Right this moment I cannot even breathe. Every corner of my house, my neighborhood, my heart holds his ghost. I walk by the wash tub and there is his deep hand soap hanging in a zip lock bag he was so particular about. I look at my garage and I see him laying under a car covered in grease determined to fix it. I pick up my guitar and I see him standing behind me playing the bass, singing back-up. We both looked up to each other. He refused to move away from Michigan for a better job, just because he refused to move away from me. I loved him for that. My wife loved him for that. Now she is juggling grief for me and grief for the loss of her friend Will too. My kids loved their uncle will. The below picture is when Caeden broke his femur and wanted so bad to jump on the trampoline with the rest of the kids. His uncle Will scooped him up and held him and jumped for him. He saw beauty in kids he did not see in this world...he had the heart of Jesus.

We could speak to each other in looks alone, there were no need for words. Last Saturday his look told me he was going away, but he said nothing. He said goodbye in his own way, telling me he called just to hear my voice. The next day he hung himself by the neck. I have no idea how to say goodbye. He is part of me and I am deflated and empty.

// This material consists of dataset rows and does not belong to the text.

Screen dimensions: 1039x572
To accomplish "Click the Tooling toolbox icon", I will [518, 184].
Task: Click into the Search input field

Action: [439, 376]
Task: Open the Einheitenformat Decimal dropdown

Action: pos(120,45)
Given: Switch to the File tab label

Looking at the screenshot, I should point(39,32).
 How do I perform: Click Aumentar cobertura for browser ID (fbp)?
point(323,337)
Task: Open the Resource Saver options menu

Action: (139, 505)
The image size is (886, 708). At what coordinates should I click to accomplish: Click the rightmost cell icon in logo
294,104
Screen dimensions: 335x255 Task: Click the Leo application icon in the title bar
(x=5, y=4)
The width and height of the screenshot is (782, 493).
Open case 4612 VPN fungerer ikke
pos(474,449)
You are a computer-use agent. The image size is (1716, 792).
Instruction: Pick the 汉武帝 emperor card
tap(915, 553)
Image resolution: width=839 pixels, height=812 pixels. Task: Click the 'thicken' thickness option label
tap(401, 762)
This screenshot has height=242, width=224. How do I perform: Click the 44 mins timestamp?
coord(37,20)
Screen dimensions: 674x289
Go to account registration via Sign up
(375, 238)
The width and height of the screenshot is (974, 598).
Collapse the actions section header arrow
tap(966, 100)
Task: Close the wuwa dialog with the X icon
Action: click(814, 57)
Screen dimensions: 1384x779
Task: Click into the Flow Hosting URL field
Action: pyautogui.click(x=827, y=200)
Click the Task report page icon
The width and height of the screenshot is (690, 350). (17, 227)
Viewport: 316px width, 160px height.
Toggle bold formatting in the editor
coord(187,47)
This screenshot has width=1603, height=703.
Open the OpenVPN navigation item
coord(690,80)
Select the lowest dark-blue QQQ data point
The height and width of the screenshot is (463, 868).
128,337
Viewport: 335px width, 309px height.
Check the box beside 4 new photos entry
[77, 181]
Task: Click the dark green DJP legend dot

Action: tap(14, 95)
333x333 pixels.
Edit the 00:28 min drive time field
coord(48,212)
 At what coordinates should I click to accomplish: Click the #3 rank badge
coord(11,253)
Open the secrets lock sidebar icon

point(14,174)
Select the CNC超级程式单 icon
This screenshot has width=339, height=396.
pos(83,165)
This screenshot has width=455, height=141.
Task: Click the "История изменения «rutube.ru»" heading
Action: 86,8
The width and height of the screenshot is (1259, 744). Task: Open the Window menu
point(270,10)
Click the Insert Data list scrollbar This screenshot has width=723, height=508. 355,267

Just before I tried to kill myself, I drank until I would pass out every night. Will worked the night shift and would come over every day after work and pick me up off the floor and help me to my bed. He would sit in the recliner until I was sleeping or he would sleep at my house in that chair like a watch dog, guarding me from myself. Will was selfless, though most can only shout about how selfish he was. And he was. He didn't see it that way though. He saw himself without hope of life and needed to leave to allow his family and friends to be happy. Oh my God, he could not have made a bigger mistake. But as my pastor said through tears at his funeral. Nothing we can do is more powerful than the cross. I believe Heaven gets him now, and he can smile again.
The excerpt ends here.